━━━━━ Article ━━━━━

Hacker News new | ask | show | jobs
by imiric 1661 days ago
> This seems like an insane stance to have, it's like saying businesses should ship their own stock, using their own drivers, and their in-house made cars and planes and in-house trained pilots.

> Heck, why stop at having servers on-site? Cast your own silicon waffers, after all you don't want spectrum exploits.

That's an overblown argument. Nobody is saying that, but it's clear that businesses that maintain their own infrastructure would've avoided today's AWS' outage. So just avoiding a single level of abstraction would've kept your company running today.

> Because you are worst at it. If a specialist is this bad, and the market is fully open, then it's because the problem is hard.

The problem is hard mostly because of scale. If you're a small business running a few websites with a few million hits per month, it might be cheaper and easier to colocate a few servers and hire a few DevOps or old-school sysadmins to administer the infrastructure. The tooling is there, and is not much more difficult to manage than a hundred different AWS products. I'm actually more worried about the DevOps trend where engineers are trained purely on cloud infrastructure and don't understand low-level tooling these systems are built on.

━━━━━

### Required task
Retype the part of the AWS outage comment starting with "Hacker News new" and going on through "problem is hard.", word for word.

━━━━━ Record extracts ━━━━━

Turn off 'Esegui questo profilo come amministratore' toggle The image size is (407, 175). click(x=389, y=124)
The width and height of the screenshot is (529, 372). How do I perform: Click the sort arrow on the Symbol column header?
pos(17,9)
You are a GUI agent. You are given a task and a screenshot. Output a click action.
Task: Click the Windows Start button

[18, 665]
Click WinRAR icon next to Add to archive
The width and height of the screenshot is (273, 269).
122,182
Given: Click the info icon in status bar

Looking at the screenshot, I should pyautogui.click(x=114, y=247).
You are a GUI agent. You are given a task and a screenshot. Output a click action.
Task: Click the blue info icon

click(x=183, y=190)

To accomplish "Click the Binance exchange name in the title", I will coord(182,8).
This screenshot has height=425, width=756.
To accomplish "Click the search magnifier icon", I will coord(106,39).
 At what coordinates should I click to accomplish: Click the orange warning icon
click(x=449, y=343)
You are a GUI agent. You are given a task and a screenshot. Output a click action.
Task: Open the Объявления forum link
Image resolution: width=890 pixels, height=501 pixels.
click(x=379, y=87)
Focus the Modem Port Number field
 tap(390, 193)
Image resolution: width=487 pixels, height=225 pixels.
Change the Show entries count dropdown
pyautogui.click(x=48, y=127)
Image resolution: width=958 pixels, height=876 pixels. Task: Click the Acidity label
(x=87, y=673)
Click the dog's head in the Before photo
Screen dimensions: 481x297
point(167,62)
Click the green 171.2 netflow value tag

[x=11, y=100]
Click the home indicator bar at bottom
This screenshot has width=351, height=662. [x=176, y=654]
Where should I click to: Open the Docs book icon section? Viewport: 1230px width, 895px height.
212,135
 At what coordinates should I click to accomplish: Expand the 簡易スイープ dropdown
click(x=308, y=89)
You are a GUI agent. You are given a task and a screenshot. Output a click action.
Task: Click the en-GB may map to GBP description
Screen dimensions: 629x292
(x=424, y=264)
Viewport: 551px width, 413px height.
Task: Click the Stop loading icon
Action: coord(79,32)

━━━━━

### Written solution
Hacker News new | ask | show | jobs
by imiric 1661 days ago
> This seems like an insane stance to have, it's like saying businesses should ship their own stock, using their own drivers, and their in-house made cars and planes and in-house trained pilots.

> Heck, why stop at having servers on-site? Cast your own silicon waffers, after all you don't want spectrum exploits.

That's an overblown argument. Nobody is saying that, but it's clear that businesses that maintain their own infrastructure would've avoided today's AWS' outage. So just avoiding a single level of abstraction would've kept your company running today.

> Because you are worst at it. If a specialist is this bad, and the market is fully open, then it's because the problem is hard.